You are viewing a plain text version of this content. The canonical link for it is here.
Posted to solr-user@lucene.apache.org by Srinivas Kashyap <sr...@bamboorose.com.INVALID> on 2020/10/02 07:22:20 UTC

RE: Sql entity processor sortedmapbackedcache out of memory issue

Hi Shawn,

Continuing with the older thread, I have implemented WHERE clause on the inner child entity. When the import is run, whether it brings only the records matched with WHERE condition to JVM memory or will it bring entire SQL with joined tables on to JVM and does the WHERE filter in memory?

Also, I have written custom java code, 'onImportEnd' event listener. Can I call destroy() method of SortedMapBackedCache class to remove the cached entities in this event listener. This is required since for every import, there would be some entities which would be new and wouldn't be present in previous run of dih cache. My assumption is, when I call destroy method it would free up the JVM memory and wouldn't cause OOM.


Also Is there a way I can specify Garbage collection to run on DIHCache every time when an import is finished on a core.

P.S: Ours is a standalone Solr server with 18 cores in it. Each core is in sync by running full-import on SortedMapBackedCache entities with WHERE clause based on timestamp(last index time) on child entities.

-----Original Message-----
From: Shawn Heisey <ap...@elyograg.org>
Sent: 09 April 2019 13:27
To: solr-user@lucene.apache.org
Subject: Re: Sql entity processor sortedmapbackedcache out of memory issue

On 4/8/2019 11:47 PM, Srinivas Kashyap wrote:
> I'm using DIH to index the data and the structure of the DIH is like below for solr core:
>
> <entity>
> 16 child entities
> </entity>
>
> During indexing, since the number of requests being made to database was high(to process one document 17 queries) and was utilizing most of connections of database thereby blocking our web application.

If you have 17 entities, then one document will indeed take 17 queries.
That's the nature of multiple DIH entities.

> To tackle it, we implemented SORTEDMAPBACKEDCACHE with cacheImpl parameter to reduce the number of requests to database.

When you use SortedMapBackedCache on an entity, you are asking Solr to store the results of the entire query in memory, even if you don't need all of the results.  If the database has a lot of rows, that's going to take a lot of memory.

In your excerpt from the config, your inner entity doesn't have a WHERE clause.  Which means that it's going to retrieve all of the rows of the ABC table for *EVERY* single entry in the DEF table.  That's going to be exceptionally slow.  Normally the SQL query on inner entities will have some kind of WHERE clause that limits the results to rows that match the entry from the outer entity.
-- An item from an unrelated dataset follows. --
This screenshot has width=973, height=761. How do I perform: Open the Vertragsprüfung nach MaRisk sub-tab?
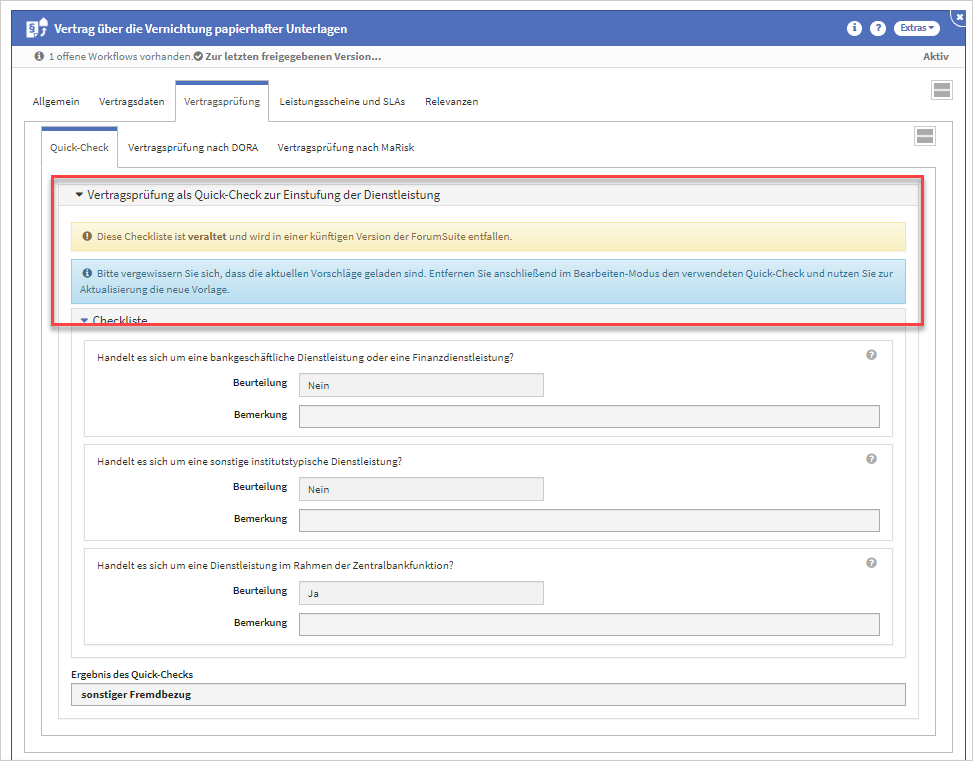345,147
You may need to write a custom indexing program that runs separately from Solr, possibly on an entirely different server.  That might be a lot more efficient than DIH.

Thanks,
Shawn
________________________________
DISCLAIMER:
E-mails and attachments from Bamboo Rose, LLC are confidential.
If you are not the intended recipient, please notify the sender immediately by replying to the e-mail, and then delete it without making copies or using it in any way.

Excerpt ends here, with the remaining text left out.